As for pricing, to best battle its midsize(ish) competitors, GM decided on a very predictable base MSRP for its reborn Blazer.

Getting into a base Blazer L will set you back $29,995 after destination. This makes for good advertising copy, as rival Ford’s Edge SE retails for $29,995 before destination, not that many people notice the asterisk. The Edge, of course, offers a turbocharged 2.0-liter making 245 horsepower and 275 lb-ft of torque.

For the starting price, Blazer L buyers stand to gain a pretty FWD crossover powered by a 2.5-liter four-cylinder with stop/start. Power amounts to 193 hp and 188 lb-ft, channelled through a nine-speed automatic to the base model’s 18-inch tires. Depending on personal taste, the Blazer’s looks might set it apart from other small/midsize offerings. Chevy seems to feel there’s a Camaro vibe going on.

Image: GM

The AWD system available on the one-from-base Blazer trim level is not the more sophisticated twin-clutch system found on the midrange RS and uplevel Premier. Those models gain GM’s familiar 3.6-liter V6 (305 hp, 269 lb-ft) as standard kit, though Blazer buyers can also have one if they’d like.
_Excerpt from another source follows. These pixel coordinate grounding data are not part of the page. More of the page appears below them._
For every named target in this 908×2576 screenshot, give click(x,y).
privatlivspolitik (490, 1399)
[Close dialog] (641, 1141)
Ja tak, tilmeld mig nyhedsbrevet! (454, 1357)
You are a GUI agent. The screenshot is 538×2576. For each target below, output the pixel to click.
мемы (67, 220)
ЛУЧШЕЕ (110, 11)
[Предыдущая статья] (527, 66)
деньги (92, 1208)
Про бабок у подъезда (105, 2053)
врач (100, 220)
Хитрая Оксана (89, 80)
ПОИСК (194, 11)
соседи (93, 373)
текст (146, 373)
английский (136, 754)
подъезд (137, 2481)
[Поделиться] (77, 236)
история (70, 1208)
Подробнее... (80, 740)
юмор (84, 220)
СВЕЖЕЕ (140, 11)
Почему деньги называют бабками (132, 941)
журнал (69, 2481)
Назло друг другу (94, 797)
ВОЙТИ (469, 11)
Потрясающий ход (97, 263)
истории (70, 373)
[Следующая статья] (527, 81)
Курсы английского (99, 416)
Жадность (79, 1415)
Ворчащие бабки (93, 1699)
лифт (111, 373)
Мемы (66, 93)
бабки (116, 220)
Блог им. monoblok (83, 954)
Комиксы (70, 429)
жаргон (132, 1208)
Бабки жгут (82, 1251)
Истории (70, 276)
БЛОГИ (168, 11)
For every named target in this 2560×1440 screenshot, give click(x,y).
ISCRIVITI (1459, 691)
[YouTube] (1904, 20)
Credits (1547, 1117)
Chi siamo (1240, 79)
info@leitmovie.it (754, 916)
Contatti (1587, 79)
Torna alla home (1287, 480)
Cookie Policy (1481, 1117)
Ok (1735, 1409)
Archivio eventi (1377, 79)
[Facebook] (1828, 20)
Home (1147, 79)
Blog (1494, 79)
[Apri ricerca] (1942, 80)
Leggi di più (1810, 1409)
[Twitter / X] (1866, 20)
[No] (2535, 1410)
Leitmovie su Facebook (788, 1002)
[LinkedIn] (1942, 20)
Chevy boasts of the standard features found in the base Blazer — a list that includes keyless entry and start, dual-zone automatic climate control, 8-inch color touchscreen with Apple CarPlay and Android Auto connectivity, 4G LTE with Wi-Fi hotspot, and GM’s Teen Driver feature. Moving up the trim and options ladder brings many more niceties on board, as well as price.

Sadly, GM isn’t saying what it’ll cost to get into anything but the entry-level Blazer. Pricing and further details should roll out in advance of the model’s January 2019 on-sale date.

[Images: General Motors]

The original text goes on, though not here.